[Records to process Boundary: Start]

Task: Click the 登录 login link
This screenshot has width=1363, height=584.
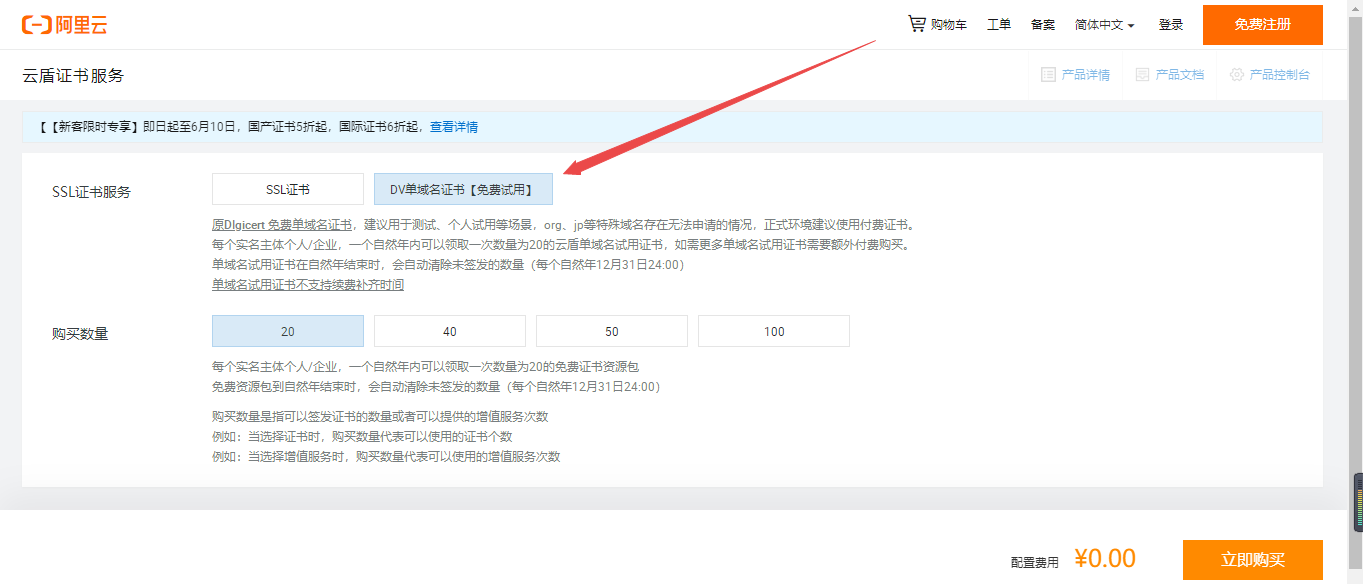Action: tap(1171, 25)
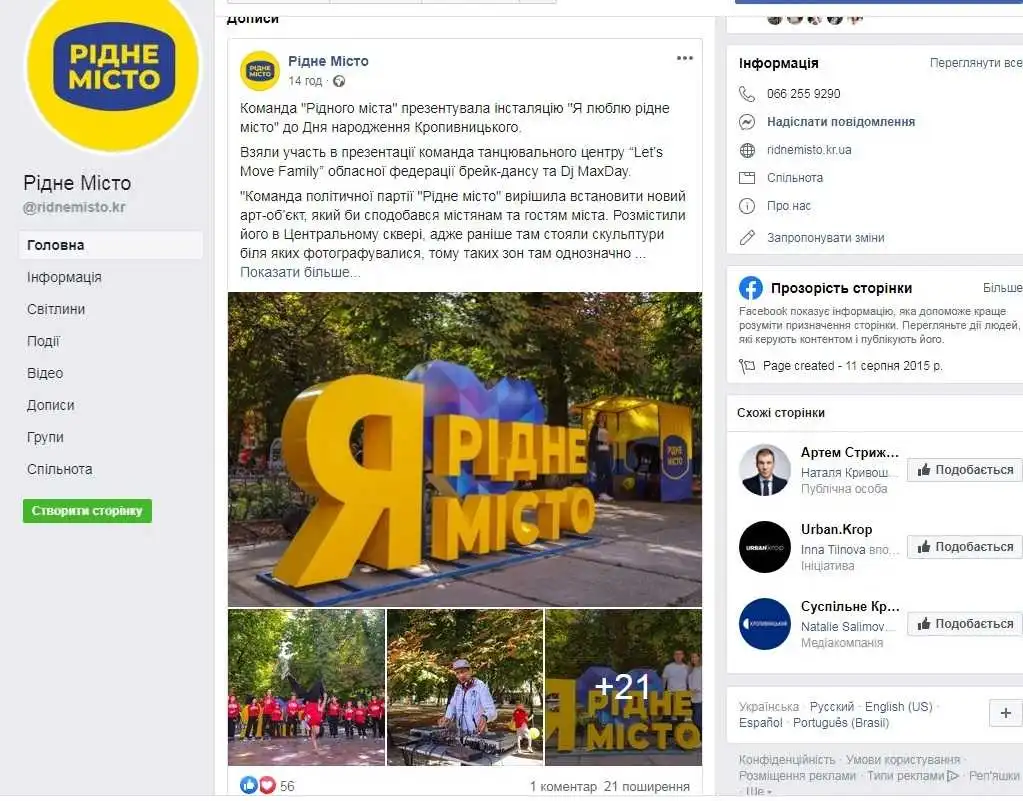Like the Артем Стриж page with Подобається
The image size is (1023, 801).
point(965,470)
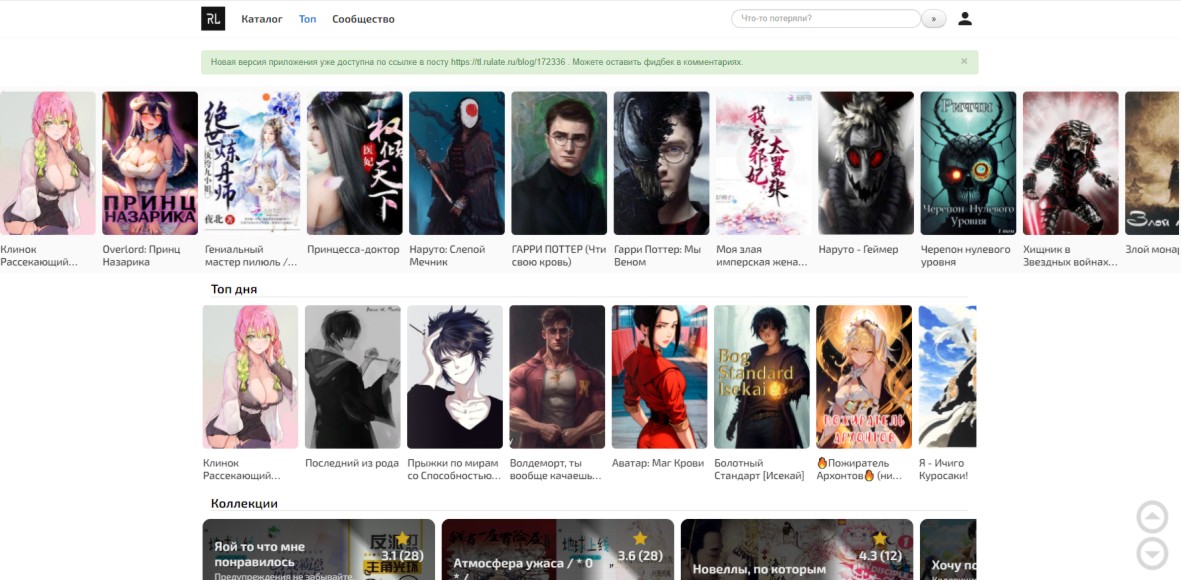Focus the "Что-то потеряли?" search field
The width and height of the screenshot is (1181, 580).
[826, 19]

[Records to process Boundary: End]

Without the pictures, give every line of the data again, exactly as written.

[Solution]
Task: Click the 登录 login link
This screenshot has width=1363, height=584.
Action: tap(1171, 25)
Like the Артем Стриж page with Подобається
The image size is (1023, 801).
point(965,470)
Focus the "Что-то потеряли?" search field
The width and height of the screenshot is (1181, 580).
[826, 19]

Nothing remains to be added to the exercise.